§ **The request**: Copy the lines of the data below word for word, starting at the line that contains "Task: Click the Coordinate" and ending after the line that contains "1280x720 pixels. click(x=368, y=12)". Include both of those lines and nothing else.

Collected data entries:
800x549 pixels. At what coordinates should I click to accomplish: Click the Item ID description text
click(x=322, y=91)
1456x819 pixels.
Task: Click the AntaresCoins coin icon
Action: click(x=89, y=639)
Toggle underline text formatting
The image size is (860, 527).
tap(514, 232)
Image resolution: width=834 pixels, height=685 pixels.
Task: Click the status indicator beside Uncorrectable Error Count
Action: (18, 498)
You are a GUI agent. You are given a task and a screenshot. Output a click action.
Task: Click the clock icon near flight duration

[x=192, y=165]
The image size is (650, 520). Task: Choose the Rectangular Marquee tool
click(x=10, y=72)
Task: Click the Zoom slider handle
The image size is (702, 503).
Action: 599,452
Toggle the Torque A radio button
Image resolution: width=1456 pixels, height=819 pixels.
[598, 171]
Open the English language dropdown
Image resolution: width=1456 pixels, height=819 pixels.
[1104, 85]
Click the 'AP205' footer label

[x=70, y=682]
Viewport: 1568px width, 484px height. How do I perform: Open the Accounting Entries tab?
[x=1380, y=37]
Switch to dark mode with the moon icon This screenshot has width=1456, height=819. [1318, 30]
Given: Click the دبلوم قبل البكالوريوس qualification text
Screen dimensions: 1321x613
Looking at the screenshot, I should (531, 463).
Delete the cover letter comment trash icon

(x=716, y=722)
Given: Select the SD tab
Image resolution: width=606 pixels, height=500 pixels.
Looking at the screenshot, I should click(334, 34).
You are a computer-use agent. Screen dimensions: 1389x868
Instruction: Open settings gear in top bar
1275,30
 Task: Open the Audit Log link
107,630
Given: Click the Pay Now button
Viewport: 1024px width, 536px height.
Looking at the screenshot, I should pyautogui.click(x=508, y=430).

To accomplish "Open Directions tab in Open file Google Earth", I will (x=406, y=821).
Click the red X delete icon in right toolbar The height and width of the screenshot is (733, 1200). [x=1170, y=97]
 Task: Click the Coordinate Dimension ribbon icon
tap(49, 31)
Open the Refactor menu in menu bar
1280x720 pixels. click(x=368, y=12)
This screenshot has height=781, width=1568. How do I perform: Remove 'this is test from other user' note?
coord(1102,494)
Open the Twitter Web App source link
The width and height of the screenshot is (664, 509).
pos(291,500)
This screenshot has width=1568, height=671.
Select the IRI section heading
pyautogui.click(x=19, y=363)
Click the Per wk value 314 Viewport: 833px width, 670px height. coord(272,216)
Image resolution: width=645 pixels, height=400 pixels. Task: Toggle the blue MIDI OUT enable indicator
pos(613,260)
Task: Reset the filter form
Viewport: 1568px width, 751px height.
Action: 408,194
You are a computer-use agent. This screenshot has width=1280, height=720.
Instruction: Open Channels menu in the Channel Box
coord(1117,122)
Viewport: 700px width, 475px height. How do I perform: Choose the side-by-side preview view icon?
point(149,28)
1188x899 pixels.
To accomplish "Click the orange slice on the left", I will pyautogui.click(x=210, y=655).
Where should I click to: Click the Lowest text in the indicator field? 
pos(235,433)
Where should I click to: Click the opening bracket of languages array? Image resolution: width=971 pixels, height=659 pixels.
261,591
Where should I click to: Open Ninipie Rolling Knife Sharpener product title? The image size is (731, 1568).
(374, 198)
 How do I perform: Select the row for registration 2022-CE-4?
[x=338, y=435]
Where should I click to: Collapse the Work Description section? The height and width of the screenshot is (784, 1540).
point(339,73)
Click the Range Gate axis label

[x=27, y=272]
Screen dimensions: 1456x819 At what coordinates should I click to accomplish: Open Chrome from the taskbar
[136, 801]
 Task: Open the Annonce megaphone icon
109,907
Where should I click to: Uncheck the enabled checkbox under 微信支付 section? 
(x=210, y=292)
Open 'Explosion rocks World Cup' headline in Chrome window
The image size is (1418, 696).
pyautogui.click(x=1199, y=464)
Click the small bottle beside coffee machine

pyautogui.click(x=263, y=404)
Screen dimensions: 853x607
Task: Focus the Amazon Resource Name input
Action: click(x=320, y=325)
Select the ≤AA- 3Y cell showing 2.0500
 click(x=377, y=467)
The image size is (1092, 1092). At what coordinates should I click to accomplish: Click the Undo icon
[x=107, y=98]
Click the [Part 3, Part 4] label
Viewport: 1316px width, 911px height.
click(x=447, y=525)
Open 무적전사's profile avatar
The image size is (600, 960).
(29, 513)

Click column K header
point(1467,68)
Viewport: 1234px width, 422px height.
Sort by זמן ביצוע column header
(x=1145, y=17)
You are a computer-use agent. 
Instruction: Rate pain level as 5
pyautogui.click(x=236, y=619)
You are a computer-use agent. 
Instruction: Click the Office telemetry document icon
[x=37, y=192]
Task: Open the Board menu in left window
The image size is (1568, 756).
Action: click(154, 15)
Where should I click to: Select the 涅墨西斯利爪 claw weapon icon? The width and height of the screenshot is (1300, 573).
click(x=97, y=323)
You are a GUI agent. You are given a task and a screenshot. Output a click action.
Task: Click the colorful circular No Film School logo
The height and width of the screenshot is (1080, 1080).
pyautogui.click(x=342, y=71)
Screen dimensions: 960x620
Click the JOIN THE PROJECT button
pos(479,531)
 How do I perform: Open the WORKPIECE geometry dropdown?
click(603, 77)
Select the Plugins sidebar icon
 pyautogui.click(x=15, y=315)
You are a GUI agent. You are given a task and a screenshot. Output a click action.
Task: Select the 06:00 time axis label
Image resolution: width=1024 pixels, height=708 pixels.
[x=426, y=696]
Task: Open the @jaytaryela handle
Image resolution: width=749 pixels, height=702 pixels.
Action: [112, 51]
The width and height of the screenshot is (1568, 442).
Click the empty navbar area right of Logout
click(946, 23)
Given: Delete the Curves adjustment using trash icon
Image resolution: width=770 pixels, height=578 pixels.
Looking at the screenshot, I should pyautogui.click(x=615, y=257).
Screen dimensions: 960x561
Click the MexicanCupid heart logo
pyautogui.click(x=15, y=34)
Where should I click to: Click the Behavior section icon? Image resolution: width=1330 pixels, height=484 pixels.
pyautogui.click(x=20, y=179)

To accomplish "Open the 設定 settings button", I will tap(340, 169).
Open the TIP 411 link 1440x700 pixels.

§ **Response**:
 Task: Click the Coordinate Dimension ribbon icon
tap(49, 31)
Open the Refactor menu in menu bar
1280x720 pixels. click(x=368, y=12)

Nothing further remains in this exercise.